Copy each line below as written, but skip the pictures.
▼
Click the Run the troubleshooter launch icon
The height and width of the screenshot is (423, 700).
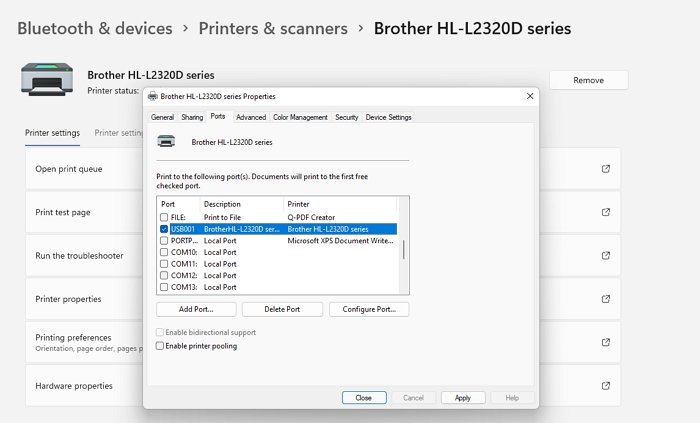605,255
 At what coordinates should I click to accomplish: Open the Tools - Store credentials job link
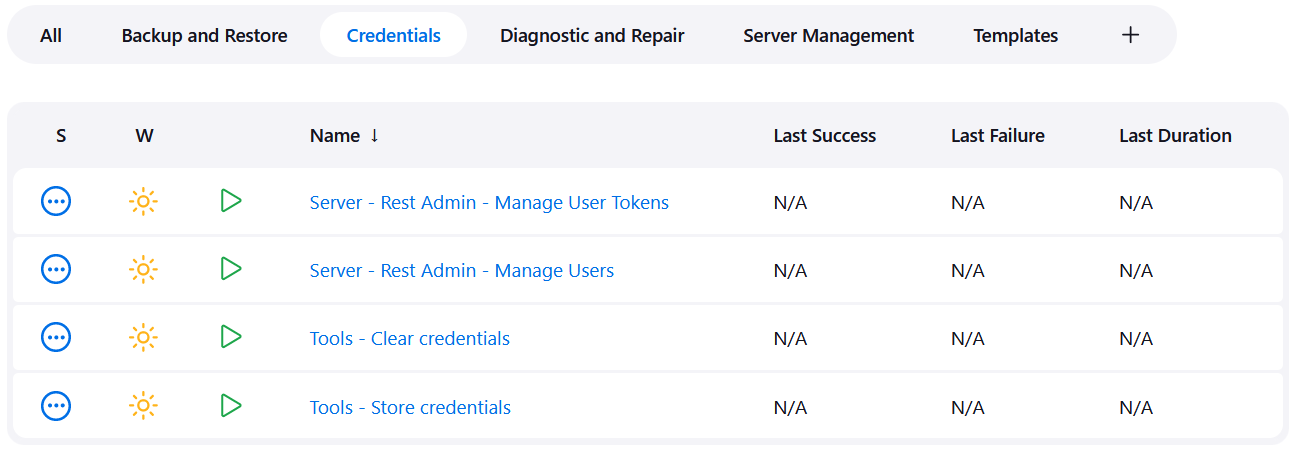(410, 408)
▲
### FINAL ANSWER
Click the Run the troubleshooter launch icon
The height and width of the screenshot is (423, 700).
605,255
 At what coordinates should I click to accomplish: Open the Tools - Store credentials job link
(410, 408)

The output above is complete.